* BEGIN Supplied data *

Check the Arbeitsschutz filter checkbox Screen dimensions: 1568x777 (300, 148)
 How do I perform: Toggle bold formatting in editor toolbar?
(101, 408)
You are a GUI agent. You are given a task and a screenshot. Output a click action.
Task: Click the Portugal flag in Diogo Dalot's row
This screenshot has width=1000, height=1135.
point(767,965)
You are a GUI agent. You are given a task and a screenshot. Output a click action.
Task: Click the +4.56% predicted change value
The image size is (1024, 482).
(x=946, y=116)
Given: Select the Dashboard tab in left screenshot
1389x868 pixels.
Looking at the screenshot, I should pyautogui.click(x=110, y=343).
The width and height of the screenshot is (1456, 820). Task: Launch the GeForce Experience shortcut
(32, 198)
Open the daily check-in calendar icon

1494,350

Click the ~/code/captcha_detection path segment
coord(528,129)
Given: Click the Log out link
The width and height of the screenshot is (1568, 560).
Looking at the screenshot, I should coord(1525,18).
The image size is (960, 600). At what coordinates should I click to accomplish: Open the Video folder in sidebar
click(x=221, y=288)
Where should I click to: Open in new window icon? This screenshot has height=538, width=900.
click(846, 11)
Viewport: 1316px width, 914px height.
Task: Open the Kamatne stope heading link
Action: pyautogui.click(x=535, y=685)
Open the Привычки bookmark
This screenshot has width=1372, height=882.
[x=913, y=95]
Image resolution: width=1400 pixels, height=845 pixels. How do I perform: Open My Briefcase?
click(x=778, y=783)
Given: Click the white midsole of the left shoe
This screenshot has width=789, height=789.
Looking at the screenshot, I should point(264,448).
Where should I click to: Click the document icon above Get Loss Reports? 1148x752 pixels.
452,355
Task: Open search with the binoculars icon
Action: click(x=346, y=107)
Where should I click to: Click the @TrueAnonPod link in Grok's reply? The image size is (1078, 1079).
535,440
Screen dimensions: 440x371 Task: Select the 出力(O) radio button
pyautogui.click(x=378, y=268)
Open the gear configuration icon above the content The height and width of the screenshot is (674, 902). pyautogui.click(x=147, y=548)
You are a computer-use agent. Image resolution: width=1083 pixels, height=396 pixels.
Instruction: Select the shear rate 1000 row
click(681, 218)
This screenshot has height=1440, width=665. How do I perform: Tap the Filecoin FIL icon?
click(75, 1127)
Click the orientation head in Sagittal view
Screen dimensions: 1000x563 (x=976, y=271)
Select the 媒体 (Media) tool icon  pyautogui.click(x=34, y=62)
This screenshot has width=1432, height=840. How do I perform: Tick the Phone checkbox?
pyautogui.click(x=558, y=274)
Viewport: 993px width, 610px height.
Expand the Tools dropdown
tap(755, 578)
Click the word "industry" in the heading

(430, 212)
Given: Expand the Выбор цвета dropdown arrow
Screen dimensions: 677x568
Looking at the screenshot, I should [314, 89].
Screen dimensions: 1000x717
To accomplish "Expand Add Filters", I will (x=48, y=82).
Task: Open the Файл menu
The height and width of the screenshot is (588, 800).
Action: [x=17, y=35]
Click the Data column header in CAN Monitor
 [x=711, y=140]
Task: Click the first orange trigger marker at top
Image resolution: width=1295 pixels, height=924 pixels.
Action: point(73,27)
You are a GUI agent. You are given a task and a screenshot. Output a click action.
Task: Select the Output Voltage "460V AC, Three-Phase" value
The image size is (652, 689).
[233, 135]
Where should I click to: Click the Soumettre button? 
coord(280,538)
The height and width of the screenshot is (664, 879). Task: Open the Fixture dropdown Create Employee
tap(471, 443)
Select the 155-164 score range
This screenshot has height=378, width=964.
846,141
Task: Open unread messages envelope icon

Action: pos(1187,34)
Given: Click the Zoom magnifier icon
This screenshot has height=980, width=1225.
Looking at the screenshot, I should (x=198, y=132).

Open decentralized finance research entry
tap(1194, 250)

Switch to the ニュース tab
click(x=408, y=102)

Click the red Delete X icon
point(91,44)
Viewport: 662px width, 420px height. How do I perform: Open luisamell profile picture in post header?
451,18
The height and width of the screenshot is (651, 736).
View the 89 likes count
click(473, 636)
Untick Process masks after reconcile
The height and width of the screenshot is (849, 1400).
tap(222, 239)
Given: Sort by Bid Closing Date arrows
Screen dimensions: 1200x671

* END Supplied data *

- _Exercise requirements_
Pick out each line in the records above that contains the word "Select" and copy every such line in full.

- _Output_
Given: Select the Dashboard tab in left screenshot
Screen dimensions: 440x371 Task: Select the 出力(O) radio button
Instruction: Select the shear rate 1000 row
Select the 媒体 (Media) tool icon  pyautogui.click(x=34, y=62)
Task: Select the Output Voltage "460V AC, Three-Phase" value
Select the 155-164 score range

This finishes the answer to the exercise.